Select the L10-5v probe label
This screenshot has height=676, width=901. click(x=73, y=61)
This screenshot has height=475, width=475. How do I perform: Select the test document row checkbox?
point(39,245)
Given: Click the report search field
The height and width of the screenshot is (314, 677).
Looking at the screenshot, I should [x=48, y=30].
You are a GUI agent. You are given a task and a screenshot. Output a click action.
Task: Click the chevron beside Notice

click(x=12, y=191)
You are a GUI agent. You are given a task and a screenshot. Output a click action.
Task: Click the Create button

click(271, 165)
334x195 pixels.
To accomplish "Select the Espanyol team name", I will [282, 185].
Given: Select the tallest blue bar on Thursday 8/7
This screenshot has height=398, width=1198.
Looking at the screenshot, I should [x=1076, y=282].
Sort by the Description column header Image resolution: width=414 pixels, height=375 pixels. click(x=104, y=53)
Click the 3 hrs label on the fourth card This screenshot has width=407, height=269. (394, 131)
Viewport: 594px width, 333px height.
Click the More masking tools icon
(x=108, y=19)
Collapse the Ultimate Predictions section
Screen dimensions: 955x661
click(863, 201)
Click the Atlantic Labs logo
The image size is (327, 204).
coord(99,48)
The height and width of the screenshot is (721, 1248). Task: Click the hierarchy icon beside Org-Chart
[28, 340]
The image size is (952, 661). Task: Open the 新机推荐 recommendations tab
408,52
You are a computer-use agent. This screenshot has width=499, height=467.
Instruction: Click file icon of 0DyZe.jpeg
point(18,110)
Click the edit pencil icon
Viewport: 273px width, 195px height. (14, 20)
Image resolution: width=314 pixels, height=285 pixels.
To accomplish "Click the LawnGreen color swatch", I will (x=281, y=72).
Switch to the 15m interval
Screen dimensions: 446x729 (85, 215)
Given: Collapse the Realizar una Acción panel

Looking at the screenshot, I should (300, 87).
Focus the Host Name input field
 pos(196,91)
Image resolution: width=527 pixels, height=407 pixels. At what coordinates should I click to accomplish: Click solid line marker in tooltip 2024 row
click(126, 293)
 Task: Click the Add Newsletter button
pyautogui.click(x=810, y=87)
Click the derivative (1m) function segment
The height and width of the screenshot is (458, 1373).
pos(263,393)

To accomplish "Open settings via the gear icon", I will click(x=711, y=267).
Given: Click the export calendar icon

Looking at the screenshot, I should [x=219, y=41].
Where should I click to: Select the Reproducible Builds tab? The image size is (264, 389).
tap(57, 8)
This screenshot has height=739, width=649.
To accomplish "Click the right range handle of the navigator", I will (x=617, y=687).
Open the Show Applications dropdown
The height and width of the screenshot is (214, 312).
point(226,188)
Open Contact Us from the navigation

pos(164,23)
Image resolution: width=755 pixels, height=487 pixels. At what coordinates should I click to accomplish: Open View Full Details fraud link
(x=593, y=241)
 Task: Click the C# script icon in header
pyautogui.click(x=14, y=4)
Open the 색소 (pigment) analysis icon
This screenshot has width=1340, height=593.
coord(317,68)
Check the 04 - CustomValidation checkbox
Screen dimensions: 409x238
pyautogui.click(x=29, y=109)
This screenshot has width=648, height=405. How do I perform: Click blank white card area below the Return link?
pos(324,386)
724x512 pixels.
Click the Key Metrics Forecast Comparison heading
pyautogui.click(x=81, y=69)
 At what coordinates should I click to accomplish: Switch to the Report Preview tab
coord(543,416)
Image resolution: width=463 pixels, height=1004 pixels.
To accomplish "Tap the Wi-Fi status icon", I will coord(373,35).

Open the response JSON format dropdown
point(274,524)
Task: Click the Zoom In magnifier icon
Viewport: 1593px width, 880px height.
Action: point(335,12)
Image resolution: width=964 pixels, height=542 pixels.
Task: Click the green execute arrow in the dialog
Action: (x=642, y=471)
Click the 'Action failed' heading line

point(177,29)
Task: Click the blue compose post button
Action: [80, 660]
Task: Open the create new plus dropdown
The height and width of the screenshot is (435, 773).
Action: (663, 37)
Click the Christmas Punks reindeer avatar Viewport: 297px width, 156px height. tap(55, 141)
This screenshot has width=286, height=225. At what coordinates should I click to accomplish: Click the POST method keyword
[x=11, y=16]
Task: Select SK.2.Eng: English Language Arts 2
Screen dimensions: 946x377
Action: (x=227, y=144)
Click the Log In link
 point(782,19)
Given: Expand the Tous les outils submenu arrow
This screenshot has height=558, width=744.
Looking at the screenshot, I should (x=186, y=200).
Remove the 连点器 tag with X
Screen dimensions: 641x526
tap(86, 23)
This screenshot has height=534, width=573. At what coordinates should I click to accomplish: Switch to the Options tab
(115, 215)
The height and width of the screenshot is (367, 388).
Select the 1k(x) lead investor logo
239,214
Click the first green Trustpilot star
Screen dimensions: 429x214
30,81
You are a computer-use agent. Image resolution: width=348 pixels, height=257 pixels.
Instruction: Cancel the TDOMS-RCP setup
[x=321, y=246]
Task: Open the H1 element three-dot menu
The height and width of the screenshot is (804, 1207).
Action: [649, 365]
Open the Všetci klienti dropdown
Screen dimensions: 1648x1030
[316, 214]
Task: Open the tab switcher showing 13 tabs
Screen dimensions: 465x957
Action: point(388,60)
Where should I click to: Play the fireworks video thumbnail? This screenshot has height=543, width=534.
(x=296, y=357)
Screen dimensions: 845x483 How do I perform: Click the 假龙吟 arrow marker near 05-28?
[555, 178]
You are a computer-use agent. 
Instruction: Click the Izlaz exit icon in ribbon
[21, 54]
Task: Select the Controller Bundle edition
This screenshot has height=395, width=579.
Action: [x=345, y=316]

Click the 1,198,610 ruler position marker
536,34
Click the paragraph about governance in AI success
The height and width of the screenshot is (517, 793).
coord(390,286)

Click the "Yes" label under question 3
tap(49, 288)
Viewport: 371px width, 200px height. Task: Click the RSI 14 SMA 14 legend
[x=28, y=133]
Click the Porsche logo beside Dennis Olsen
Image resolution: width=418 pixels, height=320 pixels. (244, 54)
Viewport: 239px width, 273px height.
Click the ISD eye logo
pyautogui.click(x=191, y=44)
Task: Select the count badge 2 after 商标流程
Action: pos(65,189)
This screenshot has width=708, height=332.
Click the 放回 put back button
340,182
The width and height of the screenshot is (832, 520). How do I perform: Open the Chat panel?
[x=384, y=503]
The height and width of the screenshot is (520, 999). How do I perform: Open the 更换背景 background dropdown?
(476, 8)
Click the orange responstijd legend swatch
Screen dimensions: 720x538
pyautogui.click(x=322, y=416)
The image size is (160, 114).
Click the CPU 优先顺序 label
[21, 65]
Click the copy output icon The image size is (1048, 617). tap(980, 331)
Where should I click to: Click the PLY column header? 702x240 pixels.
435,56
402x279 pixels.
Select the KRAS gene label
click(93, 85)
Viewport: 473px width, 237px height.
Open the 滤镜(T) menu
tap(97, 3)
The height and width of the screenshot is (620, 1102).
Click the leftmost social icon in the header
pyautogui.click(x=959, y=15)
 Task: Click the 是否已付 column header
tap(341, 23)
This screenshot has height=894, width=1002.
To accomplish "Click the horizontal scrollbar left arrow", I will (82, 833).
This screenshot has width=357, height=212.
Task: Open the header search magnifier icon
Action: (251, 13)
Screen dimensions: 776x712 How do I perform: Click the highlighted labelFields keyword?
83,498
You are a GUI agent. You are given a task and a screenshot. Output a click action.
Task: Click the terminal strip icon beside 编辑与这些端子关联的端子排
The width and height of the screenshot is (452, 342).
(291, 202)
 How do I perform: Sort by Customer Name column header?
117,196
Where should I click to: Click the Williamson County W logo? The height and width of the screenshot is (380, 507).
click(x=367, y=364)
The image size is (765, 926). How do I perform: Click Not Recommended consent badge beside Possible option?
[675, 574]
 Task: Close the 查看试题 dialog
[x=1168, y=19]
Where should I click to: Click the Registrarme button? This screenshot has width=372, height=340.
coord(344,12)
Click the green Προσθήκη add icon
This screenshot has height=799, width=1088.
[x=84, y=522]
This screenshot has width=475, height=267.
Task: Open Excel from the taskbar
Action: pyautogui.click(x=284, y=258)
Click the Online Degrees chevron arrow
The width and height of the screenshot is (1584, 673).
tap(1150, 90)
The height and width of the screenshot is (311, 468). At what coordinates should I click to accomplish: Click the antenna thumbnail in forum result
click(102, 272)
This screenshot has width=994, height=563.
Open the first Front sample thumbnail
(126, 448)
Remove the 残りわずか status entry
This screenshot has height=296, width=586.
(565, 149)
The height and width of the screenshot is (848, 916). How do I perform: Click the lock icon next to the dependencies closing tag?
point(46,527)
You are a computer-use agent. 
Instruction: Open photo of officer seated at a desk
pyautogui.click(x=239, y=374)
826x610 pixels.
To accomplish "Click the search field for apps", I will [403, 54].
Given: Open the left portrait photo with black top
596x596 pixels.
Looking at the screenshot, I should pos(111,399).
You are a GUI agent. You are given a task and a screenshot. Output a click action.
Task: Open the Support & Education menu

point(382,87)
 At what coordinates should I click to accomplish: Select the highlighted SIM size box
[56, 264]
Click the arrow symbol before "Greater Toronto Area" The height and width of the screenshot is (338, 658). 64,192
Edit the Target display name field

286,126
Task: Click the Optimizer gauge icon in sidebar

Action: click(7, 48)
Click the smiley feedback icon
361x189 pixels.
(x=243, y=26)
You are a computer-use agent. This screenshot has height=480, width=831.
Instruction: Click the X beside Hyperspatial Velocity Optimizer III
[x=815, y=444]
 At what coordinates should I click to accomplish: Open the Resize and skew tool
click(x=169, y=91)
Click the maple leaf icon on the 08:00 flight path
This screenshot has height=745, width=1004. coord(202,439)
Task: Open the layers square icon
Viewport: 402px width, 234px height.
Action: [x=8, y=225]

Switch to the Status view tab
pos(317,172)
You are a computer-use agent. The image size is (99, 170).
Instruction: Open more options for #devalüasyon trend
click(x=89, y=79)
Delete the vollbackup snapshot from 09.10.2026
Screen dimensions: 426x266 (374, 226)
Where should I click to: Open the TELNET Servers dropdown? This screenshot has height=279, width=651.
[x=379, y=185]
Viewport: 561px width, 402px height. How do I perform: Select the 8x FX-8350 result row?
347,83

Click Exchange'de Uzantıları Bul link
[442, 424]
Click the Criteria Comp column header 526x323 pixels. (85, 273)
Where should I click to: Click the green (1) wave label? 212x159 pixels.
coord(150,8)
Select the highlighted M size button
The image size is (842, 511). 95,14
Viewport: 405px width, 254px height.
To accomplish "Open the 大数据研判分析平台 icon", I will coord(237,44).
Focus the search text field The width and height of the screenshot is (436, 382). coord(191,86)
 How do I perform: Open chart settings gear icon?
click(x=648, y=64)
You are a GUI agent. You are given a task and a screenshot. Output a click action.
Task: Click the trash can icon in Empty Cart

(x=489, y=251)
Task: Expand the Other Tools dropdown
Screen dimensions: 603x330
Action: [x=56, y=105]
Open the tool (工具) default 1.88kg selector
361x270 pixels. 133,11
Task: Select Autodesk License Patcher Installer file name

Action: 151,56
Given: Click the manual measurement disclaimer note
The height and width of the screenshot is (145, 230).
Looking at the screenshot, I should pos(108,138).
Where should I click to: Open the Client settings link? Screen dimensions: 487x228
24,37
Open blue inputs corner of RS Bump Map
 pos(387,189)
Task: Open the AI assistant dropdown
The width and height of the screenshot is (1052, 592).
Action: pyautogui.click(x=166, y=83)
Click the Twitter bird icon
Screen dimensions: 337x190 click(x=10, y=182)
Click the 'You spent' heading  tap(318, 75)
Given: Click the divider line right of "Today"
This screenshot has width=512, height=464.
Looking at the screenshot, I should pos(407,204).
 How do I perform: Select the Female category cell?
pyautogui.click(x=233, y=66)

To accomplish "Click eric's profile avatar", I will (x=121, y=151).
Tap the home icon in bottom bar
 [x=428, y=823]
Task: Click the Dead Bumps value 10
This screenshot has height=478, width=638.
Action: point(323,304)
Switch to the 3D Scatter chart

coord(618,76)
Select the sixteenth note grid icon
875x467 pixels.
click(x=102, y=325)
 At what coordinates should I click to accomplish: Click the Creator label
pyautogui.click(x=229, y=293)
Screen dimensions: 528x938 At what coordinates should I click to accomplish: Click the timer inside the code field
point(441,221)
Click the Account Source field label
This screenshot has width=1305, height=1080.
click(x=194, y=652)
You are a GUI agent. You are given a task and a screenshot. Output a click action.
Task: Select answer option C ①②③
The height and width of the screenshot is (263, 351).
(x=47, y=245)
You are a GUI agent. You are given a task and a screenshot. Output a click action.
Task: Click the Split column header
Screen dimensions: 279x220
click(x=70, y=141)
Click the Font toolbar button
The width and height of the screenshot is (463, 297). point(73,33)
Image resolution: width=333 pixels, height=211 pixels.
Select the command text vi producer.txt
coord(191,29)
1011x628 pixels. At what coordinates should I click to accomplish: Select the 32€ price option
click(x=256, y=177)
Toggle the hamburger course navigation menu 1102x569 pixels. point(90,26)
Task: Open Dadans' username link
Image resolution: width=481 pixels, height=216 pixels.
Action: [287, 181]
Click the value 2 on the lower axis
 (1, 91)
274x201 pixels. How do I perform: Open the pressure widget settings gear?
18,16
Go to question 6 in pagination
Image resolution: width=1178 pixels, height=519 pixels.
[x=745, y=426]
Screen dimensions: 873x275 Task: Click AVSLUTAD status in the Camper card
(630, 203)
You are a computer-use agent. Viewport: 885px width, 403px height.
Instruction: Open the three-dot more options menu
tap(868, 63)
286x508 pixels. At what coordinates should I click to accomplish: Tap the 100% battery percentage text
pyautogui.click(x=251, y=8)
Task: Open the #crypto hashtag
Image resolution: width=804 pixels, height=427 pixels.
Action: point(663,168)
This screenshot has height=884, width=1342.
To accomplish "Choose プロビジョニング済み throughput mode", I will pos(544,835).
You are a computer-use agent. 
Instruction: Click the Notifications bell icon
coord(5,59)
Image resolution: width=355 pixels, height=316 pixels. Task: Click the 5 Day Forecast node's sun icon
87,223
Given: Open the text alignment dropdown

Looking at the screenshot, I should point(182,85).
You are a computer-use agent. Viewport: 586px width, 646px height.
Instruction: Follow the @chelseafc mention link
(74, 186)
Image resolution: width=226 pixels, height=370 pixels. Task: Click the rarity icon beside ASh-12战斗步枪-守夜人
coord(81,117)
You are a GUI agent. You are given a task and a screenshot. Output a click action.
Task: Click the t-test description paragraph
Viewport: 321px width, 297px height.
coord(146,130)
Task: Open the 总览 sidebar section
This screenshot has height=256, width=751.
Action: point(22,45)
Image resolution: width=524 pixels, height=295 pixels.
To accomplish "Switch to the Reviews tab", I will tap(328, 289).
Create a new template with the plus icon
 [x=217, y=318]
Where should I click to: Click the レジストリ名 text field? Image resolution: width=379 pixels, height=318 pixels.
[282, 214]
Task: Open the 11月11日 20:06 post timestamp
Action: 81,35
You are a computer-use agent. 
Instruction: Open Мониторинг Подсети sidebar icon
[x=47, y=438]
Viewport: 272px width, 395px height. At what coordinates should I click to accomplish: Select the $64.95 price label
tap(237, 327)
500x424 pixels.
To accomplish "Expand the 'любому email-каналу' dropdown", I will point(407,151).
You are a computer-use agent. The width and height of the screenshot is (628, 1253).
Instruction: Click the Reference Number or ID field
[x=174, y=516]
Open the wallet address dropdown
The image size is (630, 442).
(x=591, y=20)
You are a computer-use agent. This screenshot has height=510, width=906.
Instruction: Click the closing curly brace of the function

— Exercise prompt —
Which lines of the data contain the word "paragraph"? Copy each one.

— Written solution —
Click the paragraph about governance in AI success
Task: Click the t-test description paragraph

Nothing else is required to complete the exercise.